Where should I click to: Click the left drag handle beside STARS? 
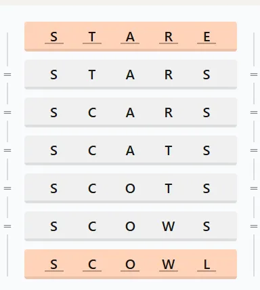point(7,75)
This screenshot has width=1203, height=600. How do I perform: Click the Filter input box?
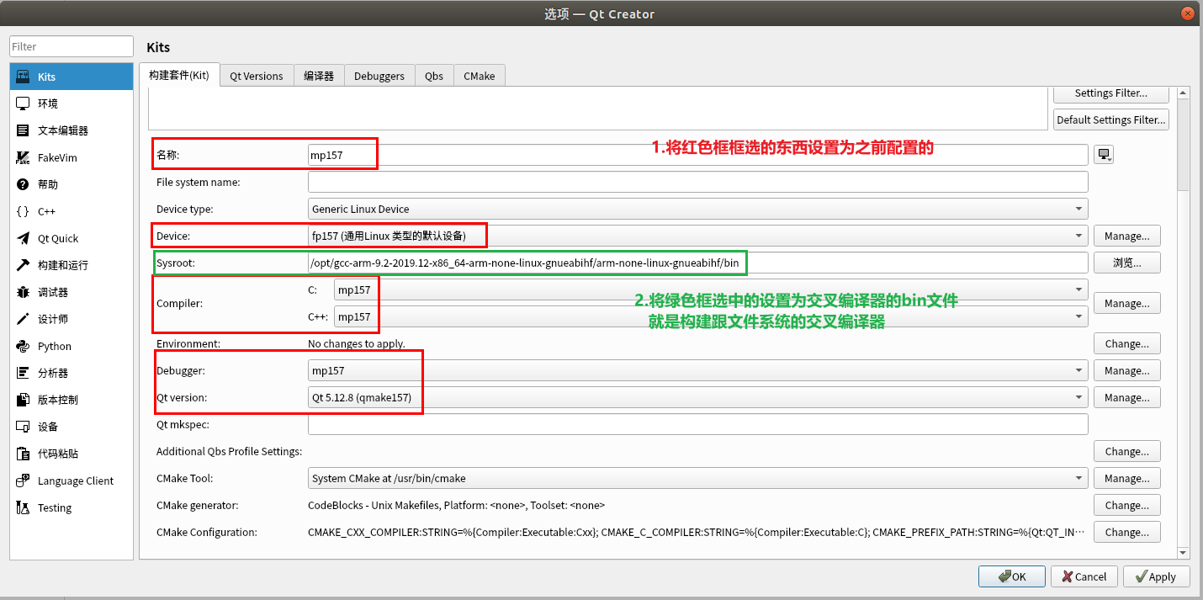(71, 46)
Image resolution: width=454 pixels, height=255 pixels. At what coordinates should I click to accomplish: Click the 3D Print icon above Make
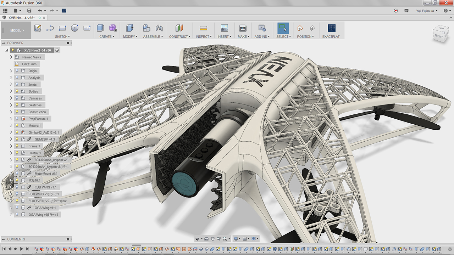point(243,28)
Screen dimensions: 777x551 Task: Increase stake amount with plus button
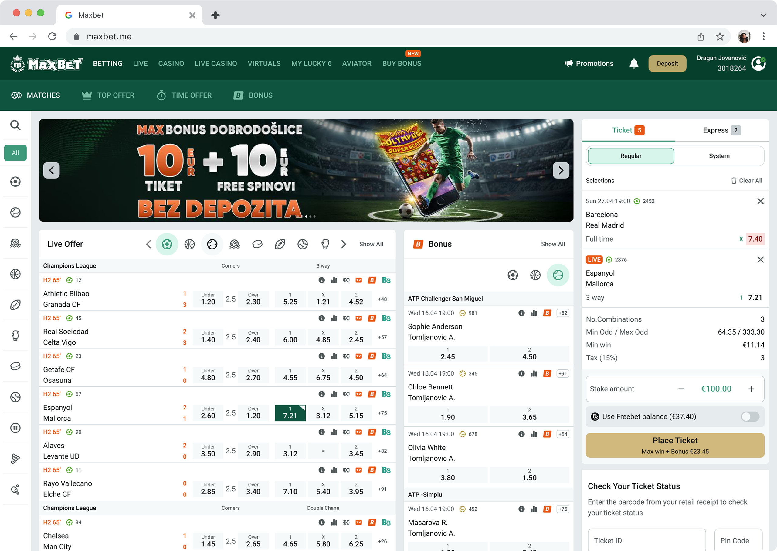tap(751, 389)
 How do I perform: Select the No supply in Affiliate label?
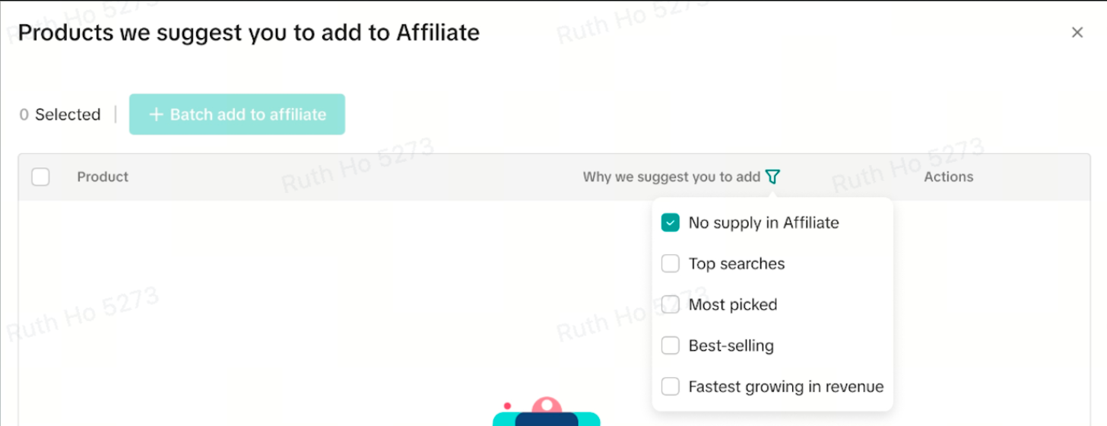point(763,223)
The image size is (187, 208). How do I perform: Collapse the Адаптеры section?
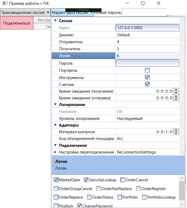click(x=55, y=125)
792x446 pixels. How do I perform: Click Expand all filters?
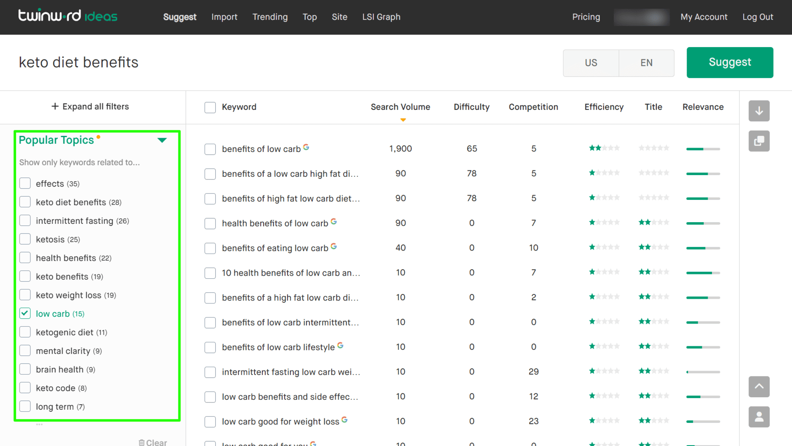tap(90, 106)
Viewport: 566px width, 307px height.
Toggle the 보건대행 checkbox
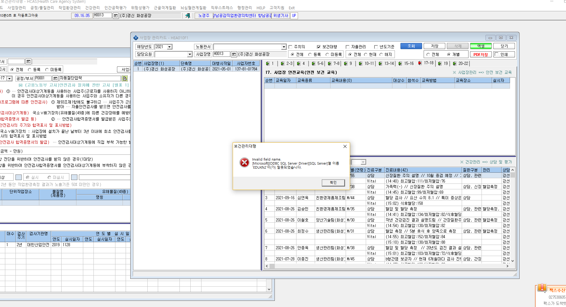(318, 47)
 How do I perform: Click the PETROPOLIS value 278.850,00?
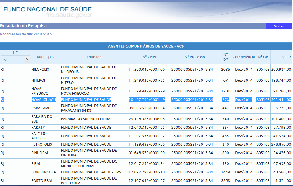pyautogui.click(x=281, y=144)
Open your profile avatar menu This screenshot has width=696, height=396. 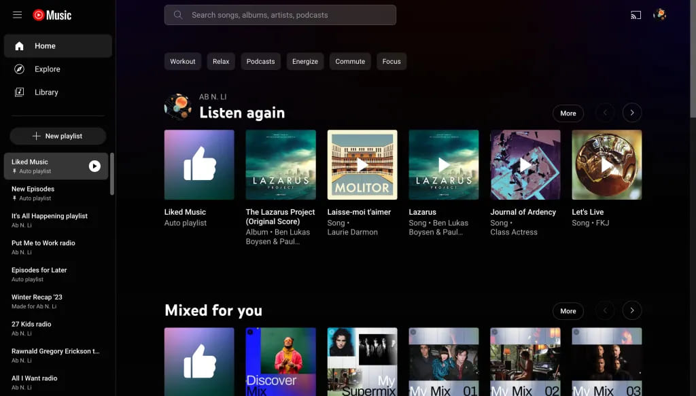tap(659, 14)
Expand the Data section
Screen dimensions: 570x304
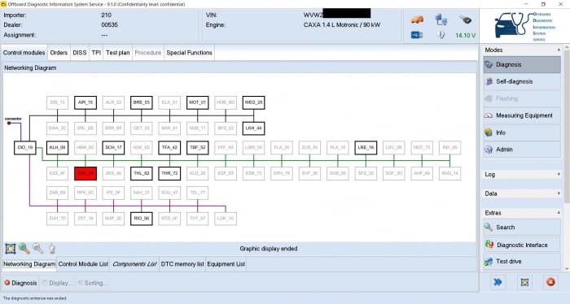click(x=559, y=193)
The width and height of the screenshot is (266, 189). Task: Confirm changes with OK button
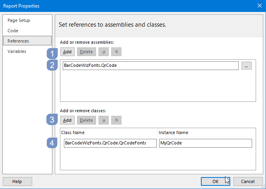(x=215, y=181)
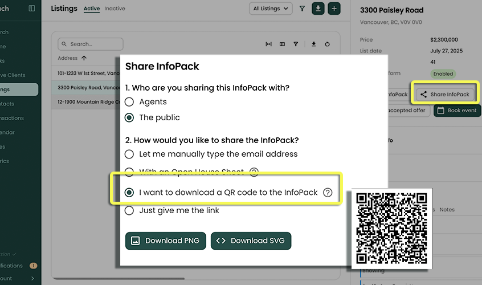The image size is (482, 285).
Task: Select 'Just give me the link' option
Action: coord(129,210)
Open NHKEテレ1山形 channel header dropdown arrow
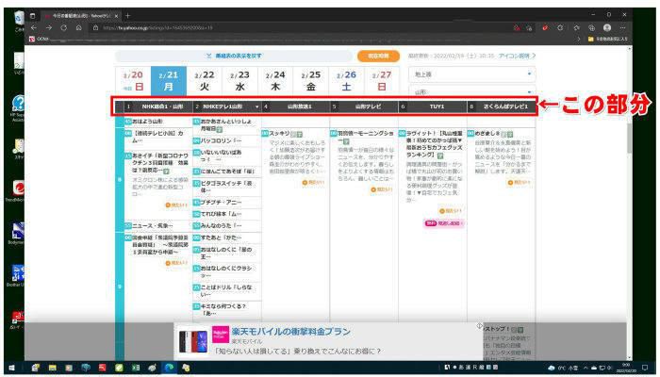 (x=256, y=107)
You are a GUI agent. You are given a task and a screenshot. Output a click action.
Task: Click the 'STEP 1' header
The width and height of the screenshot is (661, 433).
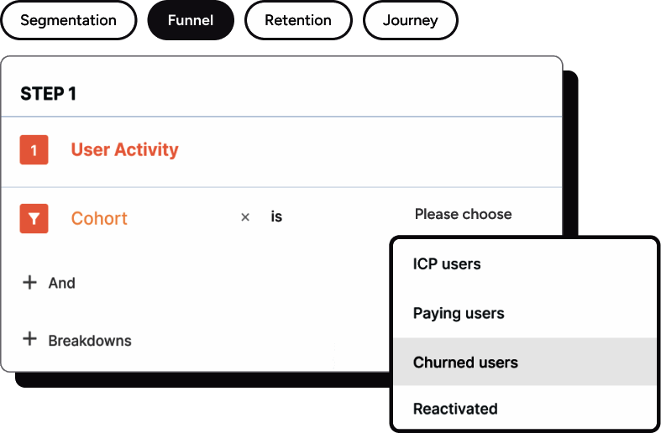(48, 94)
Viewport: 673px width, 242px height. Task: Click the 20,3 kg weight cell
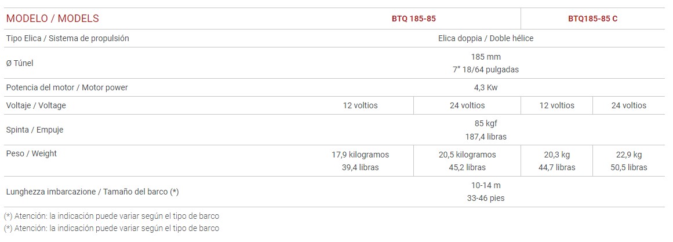(556, 155)
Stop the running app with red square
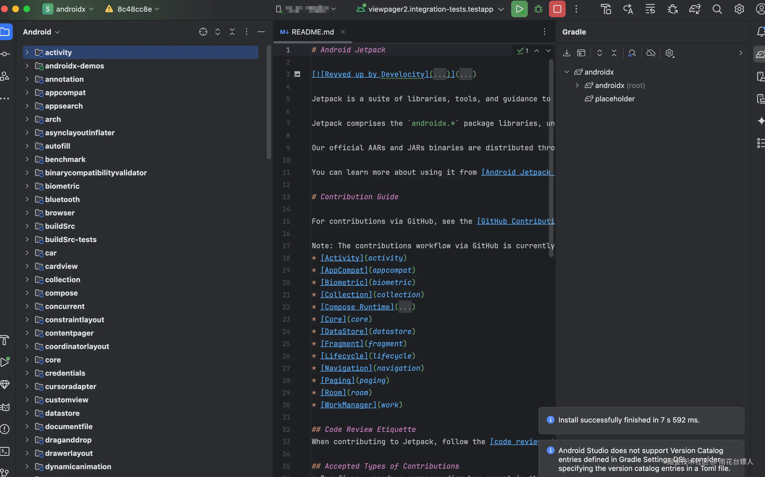The image size is (765, 477). (x=557, y=9)
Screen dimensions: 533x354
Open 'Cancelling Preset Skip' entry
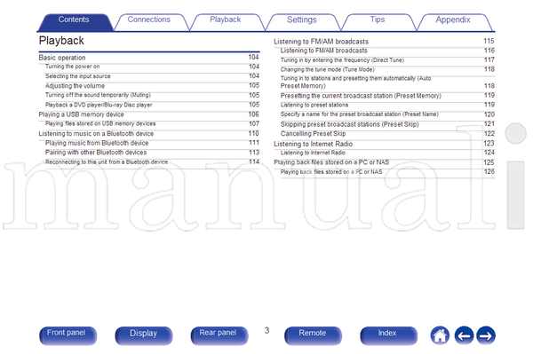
═══
Exercise aim =
Recast the items as a Markdown table with the columns Row and Text, from the line containing "Open NHKEテレ1山形 channel header dropdown arrow" through the end of the items, inclusive. Number each line in Row, skip blank lines, and leave out the pictures.

Response below =
| Row | Text |
|---|---|
| 1 | Open NHKEテレ1山形 channel header dropdown arrow |
| 2 |  (x=256, y=107) |
| 3 | You are a GUI agent. You are given a task and a screenshot. Output a click action. |
| 4 | Task: Click the 'STEP 1' header |
| 5 | The width and height of the screenshot is (661, 433). |
| 6 | (48, 94) |
| 7 | Viewport: 673px width, 242px height. Task: Click the 20,3 kg weight cell |
| 8 | (556, 155) |
| 9 | Stop the running app with red square |
| 10 | The image size is (765, 477). (x=557, y=9) |
| 11 | Screen dimensions: 533x354 |
| 12 | Open 'Cancelling Preset Skip' entry |